# [PROBLEMS]
(a) In the post about working indie, in what year did the writer quit a full-time job?
(b) Repeat word for word the passage of the post about working indie that opens with the words containing "I might have" and closes with "how it goes.".

# [PAGE]
But bear with me, I’m still far from getting as much as working full-time or doing freelance. I make just enough to cover my basic expenses and its minimal running cost.

All began with a simple idea

I wanted to be able to free myself from any location, not just meaning an office space, but everywhere including my living. I wanted to be able to travel anywhere in the world, without worrying income and expenses. Rather simple idea, not necessarily easily achievable.

I figured that one possible way was to start generating passive income for myself.

My first attempt was making an OSX app back in few years ago as a side project. It took me months including all the development work, maintenance and promotion. The effort pays off and It started generating some revenue. It was not a huge success, about a few hundred bucks per month, was definately a good start.

Small things add up anyway.

Living with the uncertainty

Trying to live with selling a Sketch plugin might not be safe bet. First, no one really does that, while plugins are mostly completely free and open source at the time. And there were a lot more issues:

How is the market size? Not big.
How much can I eventually get? Probably not much.
How long can this be? Well, I’ve no idea, as long as Sketch is there and nothing comes out later completely make it obsolete.
What if that’s the case? That’s life, deal with it, or start something else.

I do because I enjoy the whole process, the challenges, and I am just being myself.

Goodbye to the old good days

Putting this into business solely depend on my execution. What’s the next target? What’s the priority? Shall I write code first? Or blog posts? What can I outsource? All that I have to decide by myself.

Development was everything, when I was an iOS Engineer.
Design was everything, when I was an UX Designer.

Everything is everything, now I realized.

Doing what I needed to

Sometimes, I growth hack and fine tune my landing page.
Sometimes, I work on tutorials.
Sometimes, I curate contributions by others.
Sometimes, I create new templates.
Sometimes, I do bug fixes and support.
Sometimes, I push sales by offering promo codes (Tips: use “reader”)
Sometimes, I go back to design and development.
Sometimes, I sit back and play.

I do what I needed to. I do what I wanted to.

Finding passion that changed my life

I used to call myself a “focused” iOS engineer and UX designer. I tweeted about development tips, wrote about iOS development, all sorts related. I simply didn’t have much hobbies, until 2015.

I slowly discovered what I wanted to do.

Signed up for a workshop to practice latte art. Left: Three hearts, Right: Tulip.

I realize I love to drink coffee and practice my latte art. But I don’t settle for bad quality that I hand grind my own beans even my workspace already provides that for free.

I realized after I cracked my arm when I was playing Freeline Skates, but I have no plans to stop playing it.

I realized I am concerned with the cup I used for brewing tea. I realized playing foosball has so much skills and fun. I realized there’re so much to read and learn everyday that I wish I don’t have to go to bed.

My wish in 2016

I might have not achieved my ideal lifestyle yet, but I think I’m getting closer.

I quitted my full-time job in 2013, became a freelancer in 2014, worked indie in 2015. I will do whatever it takes to actualise my dream in 2016.

Lets see how it goes.

Life has literally no rules. Work hard, play hard, be whatever you wanted.

[Word and element location records]
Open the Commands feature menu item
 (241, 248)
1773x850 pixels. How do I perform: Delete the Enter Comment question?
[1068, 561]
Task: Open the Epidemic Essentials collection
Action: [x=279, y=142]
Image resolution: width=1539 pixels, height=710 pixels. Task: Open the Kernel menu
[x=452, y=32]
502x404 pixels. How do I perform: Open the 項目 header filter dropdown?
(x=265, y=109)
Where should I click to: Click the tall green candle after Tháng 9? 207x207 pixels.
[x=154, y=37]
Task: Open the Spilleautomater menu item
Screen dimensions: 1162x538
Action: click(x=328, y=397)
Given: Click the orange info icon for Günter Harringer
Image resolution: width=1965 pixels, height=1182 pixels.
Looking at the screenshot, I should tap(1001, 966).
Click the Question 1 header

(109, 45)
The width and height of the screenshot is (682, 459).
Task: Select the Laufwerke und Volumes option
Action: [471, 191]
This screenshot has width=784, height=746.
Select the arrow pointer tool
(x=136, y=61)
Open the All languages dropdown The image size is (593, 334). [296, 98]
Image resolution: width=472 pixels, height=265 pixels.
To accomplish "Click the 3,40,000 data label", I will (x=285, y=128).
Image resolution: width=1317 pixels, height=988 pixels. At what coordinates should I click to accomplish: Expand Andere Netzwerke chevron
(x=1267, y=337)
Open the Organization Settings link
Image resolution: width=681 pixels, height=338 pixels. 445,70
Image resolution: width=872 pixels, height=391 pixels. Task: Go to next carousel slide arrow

# [ANSWERS GIVEN]
(a) 2013

(b)
I might have not achieved my ideal lifestyle yet, but I think I’m getting closer.

I quitted my full-time job in 2013, became a freelancer in 2014, worked indie in 2015. I will do whatever it takes to actualise my dream in 2016.

Lets see how it goes.